С ними солидарен Жорес Медведев. В статье «Болезнь или заговор»[144] он приводит воспоминания врачей, проводивших в марте 1953 патологоанатомические исследования. Они определили, что первый инсульт, произошедший осенью 1945 года, не сопровождался кровоизлиянием в мозг. Была закупорка мелкого сосуда мозга. Зачастую это приводит к параличу и частичной потери речи, однако при надлежащем уходе больной выздоравливает и частично восстанавливает работоспособность. Но если не уменьшить нагрузки, то микроинсульты повторяются и тяжесть их увеличивается. Сталин не прислушался к врачам и на пенсию не ушёл. Второй удар произошёл осенью 1949 года. Он и тогда не ушёл от дел. Третий удар настиг его в семидесятитрёхлетнем возрасте, 1 марта 1953 года.
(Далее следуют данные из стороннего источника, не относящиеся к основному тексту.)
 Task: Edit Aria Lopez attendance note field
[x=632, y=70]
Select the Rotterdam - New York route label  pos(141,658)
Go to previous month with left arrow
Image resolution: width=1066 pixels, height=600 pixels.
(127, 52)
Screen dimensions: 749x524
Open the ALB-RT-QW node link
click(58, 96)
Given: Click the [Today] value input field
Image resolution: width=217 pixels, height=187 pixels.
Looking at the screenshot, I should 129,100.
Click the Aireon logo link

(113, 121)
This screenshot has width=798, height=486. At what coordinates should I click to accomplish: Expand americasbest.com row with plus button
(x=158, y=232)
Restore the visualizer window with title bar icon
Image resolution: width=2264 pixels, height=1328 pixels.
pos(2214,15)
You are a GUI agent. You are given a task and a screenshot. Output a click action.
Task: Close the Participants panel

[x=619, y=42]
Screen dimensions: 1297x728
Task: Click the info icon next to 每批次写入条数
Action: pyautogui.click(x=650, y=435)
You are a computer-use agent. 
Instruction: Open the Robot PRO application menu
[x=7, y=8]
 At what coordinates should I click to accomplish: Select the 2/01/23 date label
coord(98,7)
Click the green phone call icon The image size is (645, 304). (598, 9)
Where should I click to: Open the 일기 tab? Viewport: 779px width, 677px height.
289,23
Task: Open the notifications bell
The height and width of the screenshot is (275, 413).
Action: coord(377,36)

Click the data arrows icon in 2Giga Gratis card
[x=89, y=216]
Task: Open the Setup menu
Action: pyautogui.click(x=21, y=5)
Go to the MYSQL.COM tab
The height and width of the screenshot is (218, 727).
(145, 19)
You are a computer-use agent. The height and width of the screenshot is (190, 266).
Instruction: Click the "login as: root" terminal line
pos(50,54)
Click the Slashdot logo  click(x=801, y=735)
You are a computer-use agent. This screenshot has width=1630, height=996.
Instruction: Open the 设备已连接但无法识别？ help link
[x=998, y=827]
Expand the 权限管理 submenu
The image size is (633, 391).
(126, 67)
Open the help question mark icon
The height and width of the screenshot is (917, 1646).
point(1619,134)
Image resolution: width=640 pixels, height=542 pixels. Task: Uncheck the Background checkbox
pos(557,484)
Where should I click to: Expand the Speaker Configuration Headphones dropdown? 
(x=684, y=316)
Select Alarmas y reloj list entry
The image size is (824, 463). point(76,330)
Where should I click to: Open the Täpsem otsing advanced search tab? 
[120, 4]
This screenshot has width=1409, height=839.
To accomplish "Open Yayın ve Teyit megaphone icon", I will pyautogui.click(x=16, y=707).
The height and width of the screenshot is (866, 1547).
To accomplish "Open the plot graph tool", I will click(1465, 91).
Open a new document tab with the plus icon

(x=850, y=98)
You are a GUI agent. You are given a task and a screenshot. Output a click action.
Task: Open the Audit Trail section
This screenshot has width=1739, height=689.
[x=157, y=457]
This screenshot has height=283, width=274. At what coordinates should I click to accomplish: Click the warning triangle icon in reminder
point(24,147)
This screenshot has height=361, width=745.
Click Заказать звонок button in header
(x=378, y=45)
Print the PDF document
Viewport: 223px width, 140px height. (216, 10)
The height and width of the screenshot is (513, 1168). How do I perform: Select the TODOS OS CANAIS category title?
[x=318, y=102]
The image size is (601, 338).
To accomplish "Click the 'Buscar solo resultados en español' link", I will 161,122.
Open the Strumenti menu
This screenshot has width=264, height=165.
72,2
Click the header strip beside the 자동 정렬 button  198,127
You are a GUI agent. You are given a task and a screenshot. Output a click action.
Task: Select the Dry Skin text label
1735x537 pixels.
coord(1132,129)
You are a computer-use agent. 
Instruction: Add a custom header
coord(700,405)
Дочь Сталина, Хрущёв, Микоян, генерал Судоплатов, Мария Ковригина, бывший министр здравоохранения СССР, охрана и обслуживающий персонал описывают физическое состояние Сталина.
Наш главный свидетель – дочь. Её нельзя заподозрить в фальсификации. Рассказывая о первом микроинсульте, Светлана писала:
«Отец заболел, и болел долго и трудно (Выделено мной. –
После первого микроинсульта он доверился врачам и летом 1946 после долгого перерыва (впервые с 1937 года) уехал на юг.
Тот год стал переломным. Он не мог работать с прежней интенсивностью, стал всё реже появляться в Кремле, и если находился в Москве, то большую часть времени проводил на кунцевской даче. Туда для решения текущих вопросов приглашались члены Правительства и Политбюро. Если Сталин приезжал в Кремль, то ненадолго – приём начинался поздно вечером и заканчивался максимум через три часа. Его работоспособность резко снизилась. Светлана писала, что «формула „Сталин в Кремле" выдумана неизвестно кем и означает только то, что его кабинет, его работа находились в Кремле, в здании Президиума ЦК и Совета министров»[146].
Под Сухуми, около Нового Афона, срочно начали строить правительственные дачи. Появился дачный комплекс на озере Рица, была выстроена дача на Валдае. По утверждению Светланы, кроме Сталина на этих дачах отдыхали только Жданов и Молотов. Она описывает свои ощущения после совместно проведённого отпуска.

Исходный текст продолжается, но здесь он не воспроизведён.